> _Source text_:
Gene hacking techniques that were recently used in human cells for the first time could someday let doctors shred up and destroy viruses like herpes or hepatitis B inside human cells, scientists say.

The new technique is called CRISPR-Cas3 - usually, when you hear about CRISPR tech, it's the Cas9 variety - and Cornell researchers believe it could be used to cure viral diseases, according to a university-published press release.

The scientists used Cas3 to identify and shred long stretches of human DNA, according to research published in the journal Molecular Cell last week.

Instead of locating and snipping genetic material the way CRISPR-Cas9 does, the new method locates the DNA sequences and actually deletes whole stretches.

This use could let scientists quickly learn what specific, long stretches of genetic information do and how they interact with certain diseases.

It also means that the gene-hacking tool could attack and shred viral DNA.

"My lab spent the past ten years figuring out how CRISPR-Cas3 works. I am thrilled that my colleagues and I finally demonstrated its genome editing activity in human cells," said Cornell molecular biologist Ailong Ke.

"Our tools can be made to target these viruses very specifically and then erase them very efficiently. In theory, it could provide a cure for these viral diseases."

The biggest limitation right now - and one researchers will be working on - is controlling how much of the DNA the new CRISPR method will delete.

"We can't quite define the deletion boundaries precisely, and that is a shortcoming when it comes to therapeutics," says Ke.

Collected data:
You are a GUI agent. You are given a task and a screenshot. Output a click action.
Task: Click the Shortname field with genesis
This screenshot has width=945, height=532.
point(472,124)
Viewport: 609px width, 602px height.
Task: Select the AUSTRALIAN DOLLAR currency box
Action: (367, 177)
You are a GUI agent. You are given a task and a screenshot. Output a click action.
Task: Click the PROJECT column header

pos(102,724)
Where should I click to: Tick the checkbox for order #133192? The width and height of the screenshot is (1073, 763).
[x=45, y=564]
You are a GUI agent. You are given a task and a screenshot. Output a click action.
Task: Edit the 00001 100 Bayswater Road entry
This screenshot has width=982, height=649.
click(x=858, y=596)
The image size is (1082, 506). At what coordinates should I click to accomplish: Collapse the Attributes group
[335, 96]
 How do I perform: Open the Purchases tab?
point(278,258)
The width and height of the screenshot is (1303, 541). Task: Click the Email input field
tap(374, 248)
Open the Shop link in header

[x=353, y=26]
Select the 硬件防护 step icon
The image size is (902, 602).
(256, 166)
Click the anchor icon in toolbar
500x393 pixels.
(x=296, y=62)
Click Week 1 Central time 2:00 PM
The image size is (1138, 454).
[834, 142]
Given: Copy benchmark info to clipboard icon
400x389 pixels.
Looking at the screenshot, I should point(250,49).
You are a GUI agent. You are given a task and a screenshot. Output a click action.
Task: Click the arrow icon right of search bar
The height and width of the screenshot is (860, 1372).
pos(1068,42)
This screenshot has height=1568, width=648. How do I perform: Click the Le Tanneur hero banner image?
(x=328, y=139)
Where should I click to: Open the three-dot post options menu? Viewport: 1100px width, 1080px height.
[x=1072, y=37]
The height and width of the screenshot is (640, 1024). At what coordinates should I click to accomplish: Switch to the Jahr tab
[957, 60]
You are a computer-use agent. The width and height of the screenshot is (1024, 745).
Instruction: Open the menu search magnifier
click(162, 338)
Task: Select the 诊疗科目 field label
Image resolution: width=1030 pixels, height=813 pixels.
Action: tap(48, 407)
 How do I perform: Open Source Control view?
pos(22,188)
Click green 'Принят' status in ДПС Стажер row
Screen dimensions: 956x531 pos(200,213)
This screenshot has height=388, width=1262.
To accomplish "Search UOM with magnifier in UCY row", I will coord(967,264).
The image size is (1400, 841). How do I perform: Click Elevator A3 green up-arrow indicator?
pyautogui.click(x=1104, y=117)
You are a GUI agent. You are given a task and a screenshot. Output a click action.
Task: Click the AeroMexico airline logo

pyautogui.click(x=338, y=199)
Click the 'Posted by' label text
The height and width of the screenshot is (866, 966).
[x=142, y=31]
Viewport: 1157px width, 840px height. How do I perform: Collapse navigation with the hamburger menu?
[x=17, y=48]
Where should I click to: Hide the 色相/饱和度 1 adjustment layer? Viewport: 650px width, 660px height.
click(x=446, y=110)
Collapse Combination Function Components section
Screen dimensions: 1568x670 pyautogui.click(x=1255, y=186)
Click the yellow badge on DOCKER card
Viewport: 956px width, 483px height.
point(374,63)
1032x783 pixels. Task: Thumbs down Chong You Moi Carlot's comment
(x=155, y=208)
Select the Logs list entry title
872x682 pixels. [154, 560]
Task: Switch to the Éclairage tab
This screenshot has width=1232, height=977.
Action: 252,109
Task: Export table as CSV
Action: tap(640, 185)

> _Task details_:
Copy the entire CRISPR-Cas3 article word for word, with no changes.

> _Written reply_:
Gene hacking techniques that were recently used in human cells for the first time could someday let doctors shred up and destroy viruses like herpes or hepatitis B inside human cells, scientists say.

The new technique is called CRISPR-Cas3 - usually, when you hear about CRISPR tech, it's the Cas9 variety - and Cornell researchers believe it could be used to cure viral diseases, according to a university-published press release.

The scientists used Cas3 to identify and shred long stretches of human DNA, according to research published in the journal Molecular Cell last week.

Instead of locating and snipping genetic material the way CRISPR-Cas9 does, the new method locates the DNA sequences and actually deletes whole stretches.

This use could let scientists quickly learn what specific, long stretches of genetic information do and how they interact with certain diseases.

It also means that the gene-hacking tool could attack and shred viral DNA.

"My lab spent the past ten years figuring out how CRISPR-Cas3 works. I am thrilled that my colleagues and I finally demonstrated its genome editing activity in human cells," said Cornell molecular biologist Ailong Ke.

"Our tools can be made to target these viruses very specifically and then erase them very efficiently. In theory, it could provide a cure for these viral diseases."

The biggest limitation right now - and one researchers will be working on - is controlling how much of the DNA the new CRISPR method will delete.

"We can't quite define the deletion boundaries precisely, and that is a shortcoming when it comes to therapeutics," says Ke.